Aptalca anlarına girdiğinde bile – sana bakmak, testere dövüşü – her şeyde çok yetişkin bir kötülük çizgisi var. Resident Evil karanlık kalbine dalma isteğini buldu ve yakın hafızadaki en korkutucu deneyimlerden birini sundu. Yapımcısı RE7’nin PT yayınlanmadan önce yolda olduğunu söylese de, varlığından cesaret aldıkları açık. Bu doğru yoldu ve Village, RE7’nin aslında çok korkutucu olduğu yönündeki şikayetler arasında işleri biraz geri çekerken, o oyun bile ruhu canlı tutmanın yollarını buldu; özellikle de kesinlikle dehşet verici House Beneviento bölümünde.

Tüm bunlar, izleyiciyi gerçeklikten koparmak için kolay korkutmalardan kaçınmaya istekli bir dizi bağımsız oyundan bahsetmek için değil, ancak duygularını değil – Red Candle’ın yürek parçalayıcı ama korkutucu Detention’ından Rose-Engine’in Signalis’inin soyut teknolojik kabusuna kadar her şeyi kapsayan kutsal, yükseltilmiş bir korku seviyesi. Oyunlar daha önce bu özel modu oynuyordu. PT’nin yayınlanması, bu fikirlere öldürme lisansı verdi. Ancak sorulması zor bir soru var: Silent Hills gerçekten olsaydı PT’nin böyle bir etkisi olur muydu? Korku oyunlarının patlamasını yönlendiren söylenmeyen şeylerden biri de kesinlikle Konami’nin Silent Hill’i hiçbir zaman hiçbir şeyle değiştirmemiş olması gerçeğidir. Kojima gittikten sonra Metal Gear’dan bir miktar para sızdırmaya çabucak çalışsalar da, Silent Hill yalnızca PT’nin ardından bir pachinko makinesi olarak var oldu.

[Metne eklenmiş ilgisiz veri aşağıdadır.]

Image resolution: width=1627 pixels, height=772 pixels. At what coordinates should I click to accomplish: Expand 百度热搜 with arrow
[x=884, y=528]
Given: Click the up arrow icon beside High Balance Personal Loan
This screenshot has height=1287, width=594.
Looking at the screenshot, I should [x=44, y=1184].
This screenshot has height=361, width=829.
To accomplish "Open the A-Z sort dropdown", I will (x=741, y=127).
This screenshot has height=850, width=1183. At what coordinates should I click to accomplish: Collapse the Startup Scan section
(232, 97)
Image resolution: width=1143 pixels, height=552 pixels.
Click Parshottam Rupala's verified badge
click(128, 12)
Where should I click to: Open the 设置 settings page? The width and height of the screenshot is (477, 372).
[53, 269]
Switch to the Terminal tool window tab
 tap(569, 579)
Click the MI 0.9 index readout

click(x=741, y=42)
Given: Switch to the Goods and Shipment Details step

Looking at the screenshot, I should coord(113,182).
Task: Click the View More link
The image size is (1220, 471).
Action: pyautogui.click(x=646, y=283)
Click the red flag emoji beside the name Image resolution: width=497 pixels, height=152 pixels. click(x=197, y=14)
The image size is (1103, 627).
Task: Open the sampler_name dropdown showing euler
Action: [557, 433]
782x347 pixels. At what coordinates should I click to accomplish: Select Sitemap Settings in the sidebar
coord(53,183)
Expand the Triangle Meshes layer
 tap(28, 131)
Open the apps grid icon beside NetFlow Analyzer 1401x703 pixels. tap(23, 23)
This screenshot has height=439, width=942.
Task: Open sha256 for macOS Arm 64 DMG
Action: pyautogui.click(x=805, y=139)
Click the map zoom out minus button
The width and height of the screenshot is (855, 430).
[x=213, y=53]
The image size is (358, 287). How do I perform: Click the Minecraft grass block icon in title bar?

İptal edilen birçok projenin aksine, vaat edilen toprakların ne olabileceğini gerçekten gördük ve korku patlamasının çoğu yas tutmak ve bitmemiş bir senfoniyi sorgulamaktı. En yakın benzetme, Alejandro Jodorowsky’nin Dune’un mahkum uyarlamasının kaçınılmaz olarak Lynch ve Villeneuve yinelemelerine ilham vermesi olurdu. Ya Dune’un o versiyonu, zamanının ötesinde ve tuhaf olduğu kadar gerçeğe dönüşseydi? Lynch’in daha karmaşık versiyonunu elde eder miyiz ve her iki versiyon da nesiller boyu yaratıcıları aynı şekilde etkiler mi?

Silent Hills’in nasıl bir oyun olabileceğini düşünmek bile zor, tıpkı Half-Life 3’ü düşünmek gibi. Kafamızdaki oyunun, sahip olduğu soyağacına rağmen, yapılmış olandan muhtemelen daha iyi olduğu kadar zaman geçti. Silent Hills’i ortaya çıkaracak olan Konami, serinin uykuda kalmasına izin veren ve şu anda Silent Hill 2’nin yeniden yapılmasına izin veren, ancak yetişkin temaları hak ettikleri beyaz eldivenlerle sık sık idare edemeyen bir stüdyo tarafından yapılan Konami’dir. Silent Hills, çok muhtemelen, çok farklı bir şekilde hapsedilebilirdi. Şu an olduğu gibi, PT’nin kara, anlaşılmaz ruhu özgürce dolaşıyor.

PT, korku türünde on yıldır oyunlara musallat oldu. Umutların ve hayallerin girdiği ve iyisiyle kötüsüyle asla deneyimleyemeyeceğimiz bir ihtişam arayışında radyoaktif kötülükler tükürdüğü yaratıcı bir kara delik. Bu arayış, bu zirvelere tekrar ulaşma ihtiyacı, medyadaki diğer her şeye benzemeyen yaratıcı bir boşluğa yol açtı. Başarılı bir film veya albüm -ister yaratıcı ister finansal olsun- fikirleri karlıyken para kazanmaya hevesli taklitçiler görecektir. PT’yi taklit edenler veya yineleyenler, yalnızca bir yıl var olan fikirlerin bakıcılarıdır.